Thanks for making this effort. It is great and will push the limits of Open Source models further.
However, I'm a bit surprised that the provided example with Idefix (the dog) does not lead to good results in my tests. Usually the examples the creator of a model gives are cherry-picked and work better than the model on average. However, when I ask the 9B model about the image it is hallucinating.
"In this picture from Asterix and Obelix, we can see the dog, Rufus, running. Rufus is a dog who appears in the Asterix comics. He is the pet of the Roman legionary, Dogmatix."
If I ask the 80B model it is correct, but rough: "In this picture from Asterix and Obelix, we can see a dog running."
Since the context in the prompt already hints at Asterix and Obelix, I thought it would be no problem for the model to identify the dog as Idefix.
In further tests with other images the trend is continued. The Cesar image you also provide as an example is not recognized by the 9B model (Hercules), but the 80B model answers correctly.

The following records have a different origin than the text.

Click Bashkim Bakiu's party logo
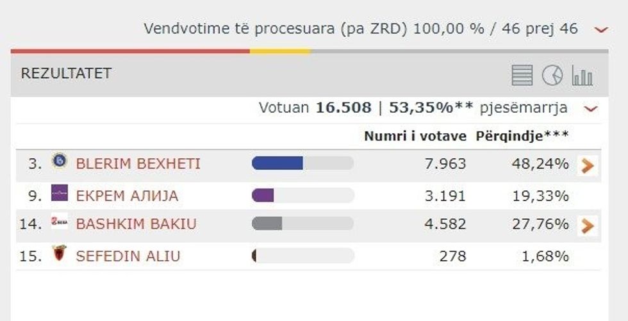 tap(60, 222)
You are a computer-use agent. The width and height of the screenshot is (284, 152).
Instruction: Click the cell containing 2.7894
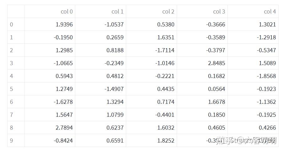[64, 128]
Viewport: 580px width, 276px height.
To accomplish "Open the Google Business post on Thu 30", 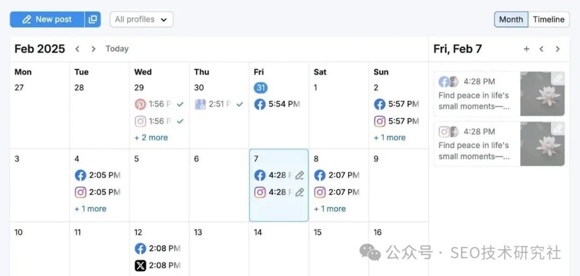I will click(x=213, y=104).
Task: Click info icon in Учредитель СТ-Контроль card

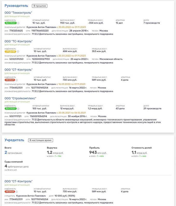Action: [17, 192]
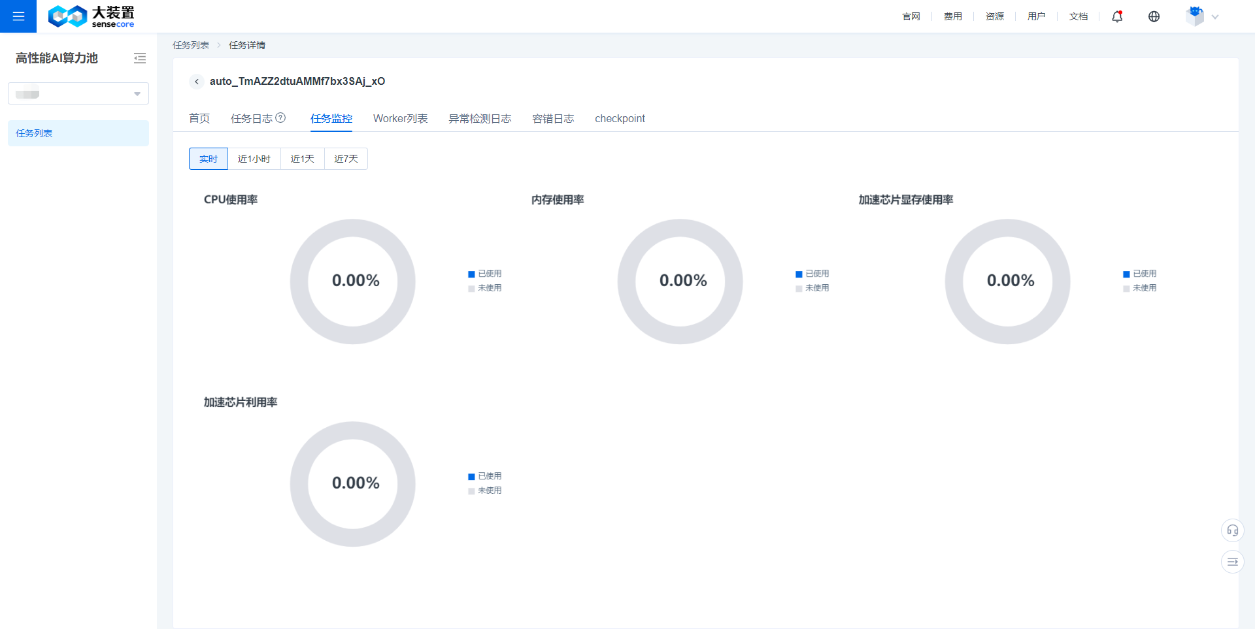
Task: Open the notification bell
Action: coord(1117,16)
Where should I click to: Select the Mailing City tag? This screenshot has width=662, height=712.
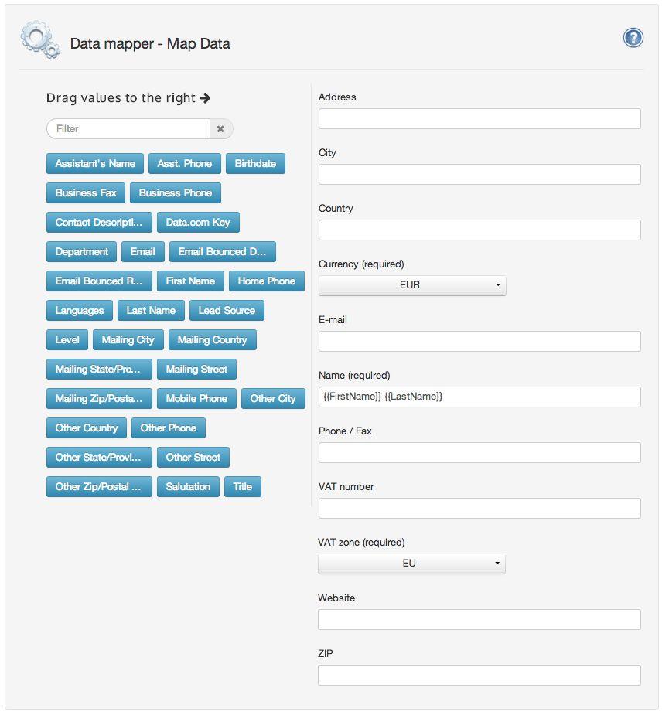pyautogui.click(x=128, y=340)
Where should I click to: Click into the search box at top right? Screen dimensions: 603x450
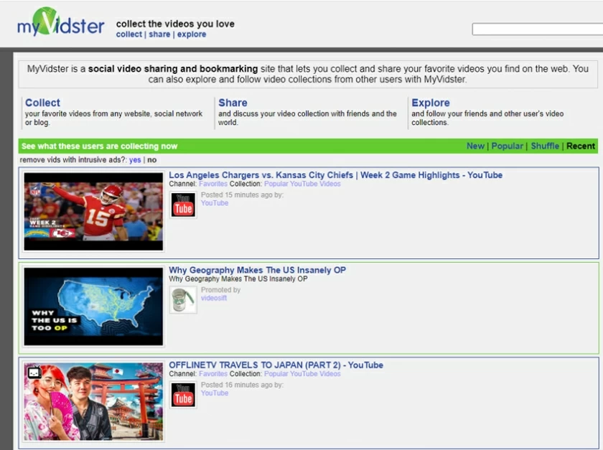click(x=537, y=29)
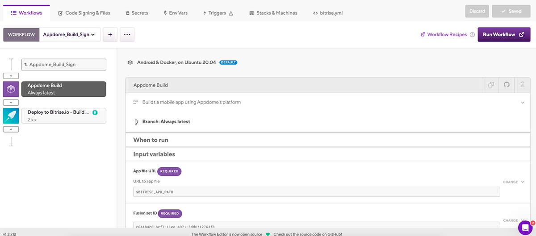The width and height of the screenshot is (536, 236).
Task: Delete the Appdome Build step via trash icon
Action: 522,85
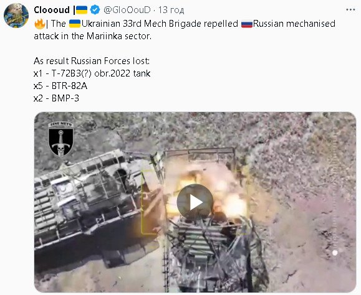The width and height of the screenshot is (361, 295).
Task: Play the embedded video
Action: point(195,202)
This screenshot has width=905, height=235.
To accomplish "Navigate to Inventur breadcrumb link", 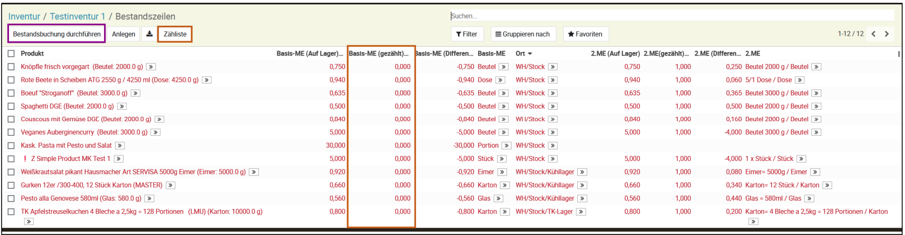I will 24,16.
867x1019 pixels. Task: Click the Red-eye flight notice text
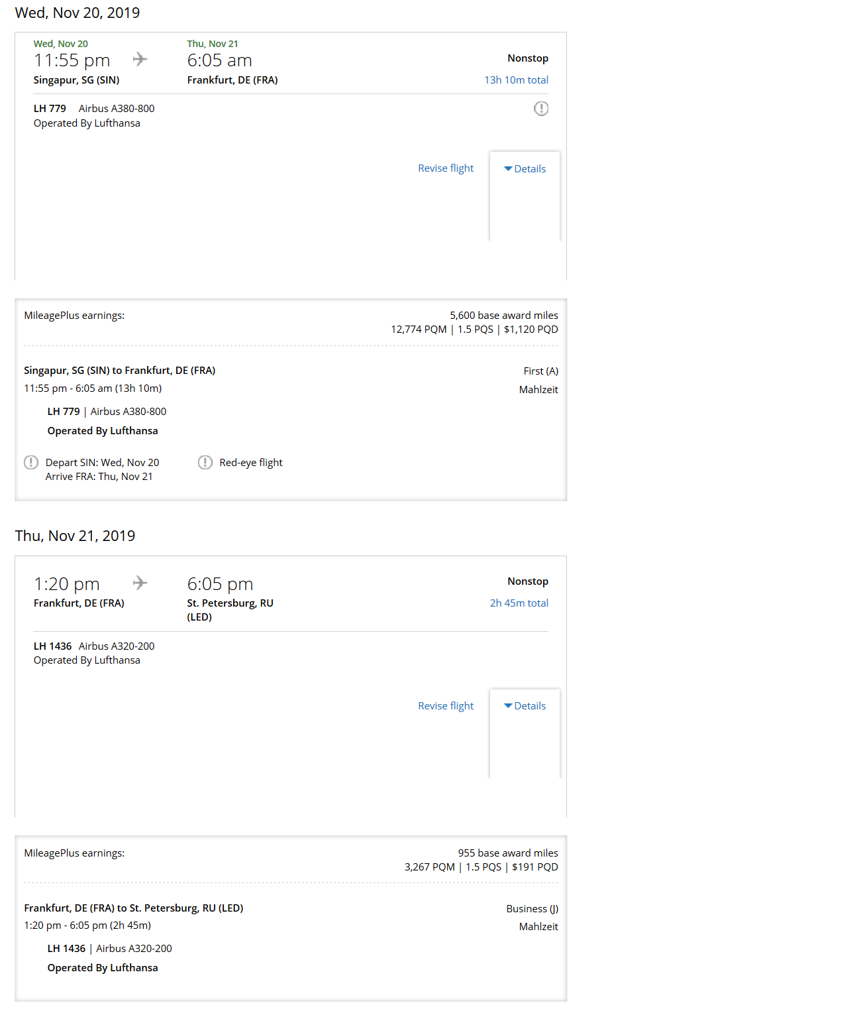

Given a photo of Brad Pitt, the 80B models says correctly that it is Brad Pitt if the prompt says "The name of the man on this picture is", but halluzinates if you exchange man with woman, which I did by accident because I tested a photo of Julia Roberts before. Any thoughts on that?

Hi,
Thanks for your remarks. Indeed, the model still hallucinates occasionally, and the 9B more so than the 80B. You should get less of those with the greedy mode, but there are still some cases of hallucination.
Regarding the Idefix example, using the one provided in greedy should yield this: "Yes, the characters in the image are Asterix, Obelix, and Dogmatix. Their French names are Astérix, Obélix, and Idéfix." with the 80B version.
The chosen examples were picked using the 80B version and not the 9B one, so it is not guaranteed that the 9B performs well on all of them.
Hallucinations of facts are a known problem for LLMs, so it is not surprising to see some in multimodal models as well. You can see that in the SEED leaderboard (https://huggingface.co/spaces/AILab-CVC/SEED-Bench_Leaderboard), the "instance" tasks which would be related to hallucinations, are far from being solved.
Hallucinations are due to multiple factors including the size of images we use (only 224x224 here), the quality of the vision encoder, and the quality of the finetuning. Unfortunately, the image-text datasets used for finetuning are still early compared to the text-only ones.
Hopefully future multimodal models will keep improving on those, but Idefics 80B should be quite accurate in general!